Knowledge graphs (KGs) store human knowledge in a graph-structured format, where nodes and edges denote entities and relations, respectively. Most KGs, such as wikidata [1], suffer from the incompleteness problem; namely, a large number of factual triples are missing, leading to performance degradation in downstream applications. Thus, there is growing interest in developing KG completion (KGC) methods to solve the incompleteness problem by inferring undiscovered factual triples based on existing ones.

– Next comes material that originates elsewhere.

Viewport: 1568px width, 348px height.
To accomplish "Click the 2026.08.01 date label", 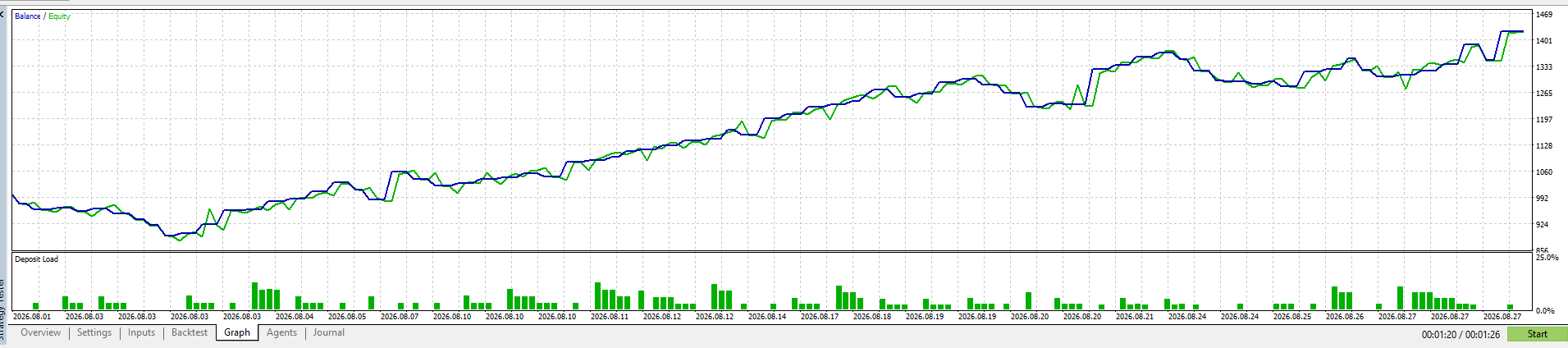I will tap(32, 317).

Prior KGC work focuses on learning embeddings for entities and relations through a simple score function. Yet, a higher-dimensional embedding space is usually required for a better reasoning capability, which leads to larger model size and hinders applicability to real-world problems (e.g., large-scale KGs or mobile/edge computing). A lightweight modularized KGC solution, called GreenKGC, is proposed to address this issue. GreenKGC consists of three modules: representation learning, feature pruning, and decision learning, to extract discriminant KG features and make accurate predictions on missing relationships using classifiers and negative sampling. The overview of the model is shown in Fig. 1.

Experimental results demonstrate several advantages of GreenKGC. First, it only requires a low-dimensional space (e.g. d = 8) to achieve achieve competitive or even better performance against high-dimensional models with much smaller model sizes. Second, as compared with other classification-based methods, it requires a shorter inference time and provides better performance. Third, the feature pruning module is 20x faster than knowledge distillation methods in training powerful low-dimensional features. A comparison of GreenKGC and other KGC models under different dimensions is given in Fig. 2.

-By Yun Cheng Wang

 

Reference:

[1] Vrandečić, Denny, and Markus Krötzsch. “Wikidata: a free collaborative knowledgebase.” Communications of the ACM 57.10 (2014): 78-85.